Current Headlines: DENVER _ It has been 37 years since a team fell behind three games to none in the World Series before winning the fourth game to stay alive. But a three-game deficit is what the National League champion Colorado Rockies have on their hands after falling behind early and irretrievably, as it turned out, Saturday night in the first World Series game ever played in Denver.

The Rockies were bulldozed in a six-run third inning by the American League champion Red Sox, who scored their seventh consecutive World Series victory, covering four games in 2004 and three in 2007. Matt Holliday, the league batting champion and runs batted in king, brought the Rockies back with a three-run homer off Hideki Okajima in the seventh inning, cutting Boston's huge lead to 6-5. But rookies Jacoby Ellsbury and Dustin Pedroia, the first rookies to bat first and second for a World Series team, both contributed run-scoring doubles in a three-run eighth that finally did put away a 10-5 win for the Red Sox.

Ellsbury (four) and Pedroia (three) combined for nearly half of Boston's 15 hits Saturday night. The Red Sox have outscored the Rockies 25-7 in the first three games of the Series.

Not since the 1970 Cincinnati Reds has a team that was down three games in the Series won the fourth game. And that has happened only three times in the 22 occasions there has been a 3-0 spread. None of the three teams _ the 1970 Reds, 1937 New York Giants or 1910 Chicago Cubs _ won the fifth game.

The Rockies entered Saturday's game as the only playoff qualifiers not to have lost a game at home this postseason.

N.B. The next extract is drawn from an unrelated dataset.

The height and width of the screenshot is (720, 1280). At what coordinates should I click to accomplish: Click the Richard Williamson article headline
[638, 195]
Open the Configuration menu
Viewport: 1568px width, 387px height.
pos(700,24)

But, on the other hand, Boston's Terry Francona never has managed a losing World Series game, even though this one took 4 hours 19 minutes, the longest nine-inning game in World Series history by five minutes.

The Red Sox are one win from their second World Series sweep in four seasons after going 86 years between Series triumphs before that.

Nearly half _ 25 of 54 _ of the pitchers who have started postseason games this year have not made it past the fifth inning and, after tossing 27 pitches in a scoreless first inning, Colorado's Josh Fogg gave strong indication that he wouldn't either, let alone make it out of the third.

That was the inning in which the Red Sox temporarily muffled the many fans seeing their first World Series game. It was the second time in the Series they had scored six or more runs in an inning against a Colorado staff which had been almost unhittable in the first two rounds.

That was the inning which left the Rockies' starter in a fog and then in the showers and featured two doubles by Ellsbury, who was just the second player in World Series history to accomplish the feat. But the highlight might have been the first stateside hit by Japanese-born pitcher Daisuke Matsuzaka, who was nothing for four in the regular season but jumped on a hanging curveball with the bases loaded to single in two runs.

Matsuzaka's hit was the first by a pitcher in the World Series since the Cardinals' Jeff Suppan in 2004, but history has recorded that Suppan didn't know the way home that night. Ellsbury, meanwhile, tied Arizona's Matt Williams (2001) as the only players to double twice in the same frame.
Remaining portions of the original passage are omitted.